EXERCISE REQUIREMENTS – Please retype, word for word, the lines starting at the one that contains "I will pos(656,565)." and ending at the one that contains "will (x=324, y=40).", both included.

>> Start DATA TO PROCESS

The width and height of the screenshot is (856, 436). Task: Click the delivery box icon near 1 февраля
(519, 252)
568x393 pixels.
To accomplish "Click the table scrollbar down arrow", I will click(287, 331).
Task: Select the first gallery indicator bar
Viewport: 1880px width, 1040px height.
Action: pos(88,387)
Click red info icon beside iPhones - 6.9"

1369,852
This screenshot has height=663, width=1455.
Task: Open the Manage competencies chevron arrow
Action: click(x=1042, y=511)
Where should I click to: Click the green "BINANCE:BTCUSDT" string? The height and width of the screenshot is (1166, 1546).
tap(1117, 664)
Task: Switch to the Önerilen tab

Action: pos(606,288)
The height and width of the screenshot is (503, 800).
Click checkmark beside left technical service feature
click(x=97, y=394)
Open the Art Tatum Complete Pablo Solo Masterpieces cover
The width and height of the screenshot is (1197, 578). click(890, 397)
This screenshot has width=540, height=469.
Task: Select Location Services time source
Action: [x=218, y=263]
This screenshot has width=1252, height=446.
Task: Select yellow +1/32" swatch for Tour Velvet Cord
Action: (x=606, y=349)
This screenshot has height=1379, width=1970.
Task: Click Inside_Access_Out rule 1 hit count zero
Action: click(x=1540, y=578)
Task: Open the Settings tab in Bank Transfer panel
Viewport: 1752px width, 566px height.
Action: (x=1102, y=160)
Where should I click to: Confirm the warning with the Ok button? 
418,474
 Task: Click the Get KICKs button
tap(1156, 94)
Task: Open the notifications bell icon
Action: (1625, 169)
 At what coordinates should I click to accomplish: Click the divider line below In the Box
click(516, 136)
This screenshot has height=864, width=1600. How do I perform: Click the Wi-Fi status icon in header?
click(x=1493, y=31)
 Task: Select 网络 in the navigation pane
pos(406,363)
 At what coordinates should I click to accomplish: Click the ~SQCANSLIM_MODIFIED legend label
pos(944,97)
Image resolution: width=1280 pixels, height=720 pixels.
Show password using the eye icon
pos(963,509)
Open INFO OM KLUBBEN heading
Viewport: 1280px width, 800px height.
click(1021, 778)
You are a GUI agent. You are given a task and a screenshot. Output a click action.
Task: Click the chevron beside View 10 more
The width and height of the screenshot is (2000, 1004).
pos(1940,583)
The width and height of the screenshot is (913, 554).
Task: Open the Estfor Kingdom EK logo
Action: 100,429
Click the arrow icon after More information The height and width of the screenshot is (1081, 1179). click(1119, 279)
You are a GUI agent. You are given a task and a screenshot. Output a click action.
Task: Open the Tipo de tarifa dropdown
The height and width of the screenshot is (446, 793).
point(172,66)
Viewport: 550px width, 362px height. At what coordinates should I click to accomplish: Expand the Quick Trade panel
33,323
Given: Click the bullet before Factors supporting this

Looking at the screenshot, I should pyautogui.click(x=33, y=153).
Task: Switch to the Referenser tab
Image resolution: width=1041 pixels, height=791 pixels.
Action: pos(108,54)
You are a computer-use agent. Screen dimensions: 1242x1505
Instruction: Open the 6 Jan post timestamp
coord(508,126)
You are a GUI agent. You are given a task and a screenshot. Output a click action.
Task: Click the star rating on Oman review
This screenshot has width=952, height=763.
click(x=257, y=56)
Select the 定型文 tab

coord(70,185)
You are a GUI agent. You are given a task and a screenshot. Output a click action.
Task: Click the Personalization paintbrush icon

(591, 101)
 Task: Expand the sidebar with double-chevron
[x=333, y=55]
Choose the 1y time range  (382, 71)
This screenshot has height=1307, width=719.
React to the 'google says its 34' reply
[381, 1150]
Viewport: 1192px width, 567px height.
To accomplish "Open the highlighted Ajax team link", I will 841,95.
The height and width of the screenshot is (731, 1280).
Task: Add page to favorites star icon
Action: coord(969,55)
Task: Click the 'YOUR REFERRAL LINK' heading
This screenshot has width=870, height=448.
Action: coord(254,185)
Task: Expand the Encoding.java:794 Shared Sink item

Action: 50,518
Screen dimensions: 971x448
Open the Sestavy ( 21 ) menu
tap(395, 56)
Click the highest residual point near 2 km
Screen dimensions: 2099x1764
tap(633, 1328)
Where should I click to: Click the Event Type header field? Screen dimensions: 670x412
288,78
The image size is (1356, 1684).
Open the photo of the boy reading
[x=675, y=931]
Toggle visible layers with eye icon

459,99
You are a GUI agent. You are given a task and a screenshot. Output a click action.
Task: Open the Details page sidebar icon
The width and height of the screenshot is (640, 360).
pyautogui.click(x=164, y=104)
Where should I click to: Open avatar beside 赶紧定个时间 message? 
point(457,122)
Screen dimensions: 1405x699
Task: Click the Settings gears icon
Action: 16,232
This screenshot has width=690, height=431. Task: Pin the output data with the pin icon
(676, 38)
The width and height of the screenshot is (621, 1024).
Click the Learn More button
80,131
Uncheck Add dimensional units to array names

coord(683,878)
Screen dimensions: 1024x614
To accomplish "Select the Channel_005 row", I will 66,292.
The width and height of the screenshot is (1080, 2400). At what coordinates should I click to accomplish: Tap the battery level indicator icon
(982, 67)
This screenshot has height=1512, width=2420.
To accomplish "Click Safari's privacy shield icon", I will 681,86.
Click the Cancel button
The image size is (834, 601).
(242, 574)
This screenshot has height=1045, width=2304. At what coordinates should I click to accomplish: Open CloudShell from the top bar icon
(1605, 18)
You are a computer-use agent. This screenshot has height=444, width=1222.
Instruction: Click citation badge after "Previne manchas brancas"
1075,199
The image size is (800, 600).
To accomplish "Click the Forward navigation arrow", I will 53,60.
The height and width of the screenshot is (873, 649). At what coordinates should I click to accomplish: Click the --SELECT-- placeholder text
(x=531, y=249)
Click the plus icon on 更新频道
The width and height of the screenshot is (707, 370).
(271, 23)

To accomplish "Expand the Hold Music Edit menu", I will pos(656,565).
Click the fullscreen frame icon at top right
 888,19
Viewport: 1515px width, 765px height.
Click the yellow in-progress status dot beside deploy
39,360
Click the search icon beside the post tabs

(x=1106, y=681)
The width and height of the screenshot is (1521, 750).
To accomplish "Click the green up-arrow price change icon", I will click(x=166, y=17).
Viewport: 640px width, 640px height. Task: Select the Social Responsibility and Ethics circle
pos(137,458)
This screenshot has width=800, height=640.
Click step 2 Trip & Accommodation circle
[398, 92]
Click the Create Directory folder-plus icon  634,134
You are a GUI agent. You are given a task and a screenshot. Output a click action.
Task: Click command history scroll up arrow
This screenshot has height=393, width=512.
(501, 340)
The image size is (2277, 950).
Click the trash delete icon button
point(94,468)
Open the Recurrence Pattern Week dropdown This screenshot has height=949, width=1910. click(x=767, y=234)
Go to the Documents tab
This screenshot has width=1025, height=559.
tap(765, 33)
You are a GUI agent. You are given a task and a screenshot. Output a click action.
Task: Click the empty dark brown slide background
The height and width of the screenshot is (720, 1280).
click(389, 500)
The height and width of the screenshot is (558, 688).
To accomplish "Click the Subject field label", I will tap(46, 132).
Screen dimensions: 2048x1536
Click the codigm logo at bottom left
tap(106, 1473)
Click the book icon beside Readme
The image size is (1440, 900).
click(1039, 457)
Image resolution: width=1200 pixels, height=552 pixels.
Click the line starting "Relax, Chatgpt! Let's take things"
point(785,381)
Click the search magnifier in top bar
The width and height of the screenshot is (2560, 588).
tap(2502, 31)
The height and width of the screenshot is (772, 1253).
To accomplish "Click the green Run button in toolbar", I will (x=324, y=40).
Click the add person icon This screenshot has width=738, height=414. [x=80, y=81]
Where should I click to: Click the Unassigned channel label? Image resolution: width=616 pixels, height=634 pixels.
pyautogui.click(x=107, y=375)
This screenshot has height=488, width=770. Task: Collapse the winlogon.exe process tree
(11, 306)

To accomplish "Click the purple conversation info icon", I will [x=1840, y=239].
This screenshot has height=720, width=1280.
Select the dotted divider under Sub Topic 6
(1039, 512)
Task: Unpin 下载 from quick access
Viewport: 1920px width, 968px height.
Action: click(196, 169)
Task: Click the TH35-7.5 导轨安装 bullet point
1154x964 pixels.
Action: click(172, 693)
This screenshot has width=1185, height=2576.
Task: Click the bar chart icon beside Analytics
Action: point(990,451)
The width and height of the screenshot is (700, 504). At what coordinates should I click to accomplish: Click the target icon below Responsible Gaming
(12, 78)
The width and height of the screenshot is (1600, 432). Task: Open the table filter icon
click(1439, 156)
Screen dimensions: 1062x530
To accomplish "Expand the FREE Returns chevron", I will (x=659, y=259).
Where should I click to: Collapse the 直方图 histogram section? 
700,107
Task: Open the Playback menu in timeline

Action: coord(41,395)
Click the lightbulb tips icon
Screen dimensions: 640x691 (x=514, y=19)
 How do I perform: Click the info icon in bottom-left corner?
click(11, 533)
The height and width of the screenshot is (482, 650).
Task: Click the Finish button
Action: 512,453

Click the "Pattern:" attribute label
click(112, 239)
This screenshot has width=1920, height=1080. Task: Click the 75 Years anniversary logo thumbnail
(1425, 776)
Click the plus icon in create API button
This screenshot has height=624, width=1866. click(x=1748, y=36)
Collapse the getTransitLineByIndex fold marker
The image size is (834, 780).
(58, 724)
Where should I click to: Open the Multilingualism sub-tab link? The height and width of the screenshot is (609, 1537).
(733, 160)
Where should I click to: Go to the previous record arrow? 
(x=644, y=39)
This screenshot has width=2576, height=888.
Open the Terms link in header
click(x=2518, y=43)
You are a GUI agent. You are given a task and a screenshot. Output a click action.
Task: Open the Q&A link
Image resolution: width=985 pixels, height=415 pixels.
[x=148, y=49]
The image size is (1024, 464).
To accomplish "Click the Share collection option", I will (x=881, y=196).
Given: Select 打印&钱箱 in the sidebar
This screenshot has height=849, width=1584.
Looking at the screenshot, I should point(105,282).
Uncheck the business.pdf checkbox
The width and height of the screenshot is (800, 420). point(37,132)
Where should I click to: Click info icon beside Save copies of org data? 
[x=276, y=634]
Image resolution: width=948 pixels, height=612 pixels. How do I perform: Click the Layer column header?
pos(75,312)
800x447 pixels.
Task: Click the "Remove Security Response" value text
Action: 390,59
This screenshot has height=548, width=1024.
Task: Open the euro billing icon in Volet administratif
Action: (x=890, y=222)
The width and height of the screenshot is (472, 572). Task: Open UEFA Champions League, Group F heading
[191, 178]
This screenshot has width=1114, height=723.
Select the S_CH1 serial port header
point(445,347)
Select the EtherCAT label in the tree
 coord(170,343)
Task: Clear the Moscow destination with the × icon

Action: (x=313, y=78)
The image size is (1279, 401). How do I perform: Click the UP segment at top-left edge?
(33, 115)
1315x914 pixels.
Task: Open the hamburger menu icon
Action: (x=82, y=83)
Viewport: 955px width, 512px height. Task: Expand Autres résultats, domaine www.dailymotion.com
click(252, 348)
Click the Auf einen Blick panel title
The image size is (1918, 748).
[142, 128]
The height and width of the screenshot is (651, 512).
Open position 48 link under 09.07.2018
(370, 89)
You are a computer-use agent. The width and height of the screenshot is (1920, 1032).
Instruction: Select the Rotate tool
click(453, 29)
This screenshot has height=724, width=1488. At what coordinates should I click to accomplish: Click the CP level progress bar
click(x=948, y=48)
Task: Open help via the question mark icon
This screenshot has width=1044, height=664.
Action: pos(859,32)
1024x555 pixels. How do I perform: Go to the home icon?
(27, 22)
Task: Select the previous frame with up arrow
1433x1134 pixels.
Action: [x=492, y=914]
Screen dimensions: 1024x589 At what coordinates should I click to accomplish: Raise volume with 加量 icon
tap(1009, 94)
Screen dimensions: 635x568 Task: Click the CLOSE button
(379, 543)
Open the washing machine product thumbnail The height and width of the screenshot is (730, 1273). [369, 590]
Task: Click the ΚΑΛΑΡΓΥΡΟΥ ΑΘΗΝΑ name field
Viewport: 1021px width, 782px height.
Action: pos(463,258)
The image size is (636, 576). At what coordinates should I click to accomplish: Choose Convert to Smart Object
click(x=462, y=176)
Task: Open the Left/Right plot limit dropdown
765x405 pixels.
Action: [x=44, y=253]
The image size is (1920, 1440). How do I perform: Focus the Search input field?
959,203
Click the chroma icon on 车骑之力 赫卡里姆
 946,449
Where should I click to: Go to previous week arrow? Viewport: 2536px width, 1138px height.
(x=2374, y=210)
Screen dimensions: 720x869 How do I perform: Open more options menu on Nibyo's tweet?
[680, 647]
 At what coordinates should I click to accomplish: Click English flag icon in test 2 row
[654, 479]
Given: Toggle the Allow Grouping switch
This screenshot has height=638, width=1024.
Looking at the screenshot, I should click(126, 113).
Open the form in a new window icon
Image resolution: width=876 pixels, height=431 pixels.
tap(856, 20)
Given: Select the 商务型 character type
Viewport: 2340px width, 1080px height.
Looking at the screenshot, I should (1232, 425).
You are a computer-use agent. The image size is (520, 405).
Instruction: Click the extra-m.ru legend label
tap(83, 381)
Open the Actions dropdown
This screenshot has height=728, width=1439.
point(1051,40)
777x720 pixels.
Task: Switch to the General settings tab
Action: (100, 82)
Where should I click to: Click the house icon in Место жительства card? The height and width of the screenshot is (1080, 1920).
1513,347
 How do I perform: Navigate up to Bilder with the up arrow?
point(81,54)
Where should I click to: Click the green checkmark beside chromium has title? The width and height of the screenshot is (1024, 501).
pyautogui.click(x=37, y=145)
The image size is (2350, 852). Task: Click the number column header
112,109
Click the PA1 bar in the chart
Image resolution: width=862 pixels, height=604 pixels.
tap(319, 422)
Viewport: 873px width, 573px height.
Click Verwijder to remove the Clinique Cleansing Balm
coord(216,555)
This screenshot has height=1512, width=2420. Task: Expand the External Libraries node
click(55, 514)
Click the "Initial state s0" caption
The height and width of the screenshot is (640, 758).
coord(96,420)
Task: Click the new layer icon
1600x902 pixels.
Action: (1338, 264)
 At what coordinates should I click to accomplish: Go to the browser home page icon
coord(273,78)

>> End DATA TO PROCESS

COMPLETE ANSWER –
To accomplish "Expand the Hold Music Edit menu", I will pos(656,565).
Click the fullscreen frame icon at top right
 888,19
Viewport: 1515px width, 765px height.
Click the yellow in-progress status dot beside deploy
39,360
Click the search icon beside the post tabs

(x=1106, y=681)
The width and height of the screenshot is (1521, 750).
To accomplish "Click the green up-arrow price change icon", I will click(x=166, y=17).
Viewport: 640px width, 640px height. Task: Select the Social Responsibility and Ethics circle
pos(137,458)
This screenshot has width=800, height=640.
Click step 2 Trip & Accommodation circle
[398, 92]
Click the Create Directory folder-plus icon  634,134
You are a GUI agent. You are given a task and a screenshot. Output a click action.
Task: Click command history scroll up arrow
This screenshot has height=393, width=512.
(501, 340)
The image size is (2277, 950).
Click the trash delete icon button
point(94,468)
Open the Recurrence Pattern Week dropdown This screenshot has height=949, width=1910. click(x=767, y=234)
Go to the Documents tab
This screenshot has width=1025, height=559.
tap(765, 33)
You are a GUI agent. You are given a task and a screenshot. Output a click action.
Task: Click the empty dark brown slide background
The height and width of the screenshot is (720, 1280).
click(389, 500)
The height and width of the screenshot is (558, 688).
To accomplish "Click the Subject field label", I will tap(46, 132).
Screen dimensions: 2048x1536
Click the codigm logo at bottom left
tap(106, 1473)
Click the book icon beside Readme
The image size is (1440, 900).
click(1039, 457)
Image resolution: width=1200 pixels, height=552 pixels.
Click the line starting "Relax, Chatgpt! Let's take things"
point(785,381)
Click the search magnifier in top bar
The width and height of the screenshot is (2560, 588).
tap(2502, 31)
The height and width of the screenshot is (772, 1253).
To accomplish "Click the green Run button in toolbar", I will (x=324, y=40).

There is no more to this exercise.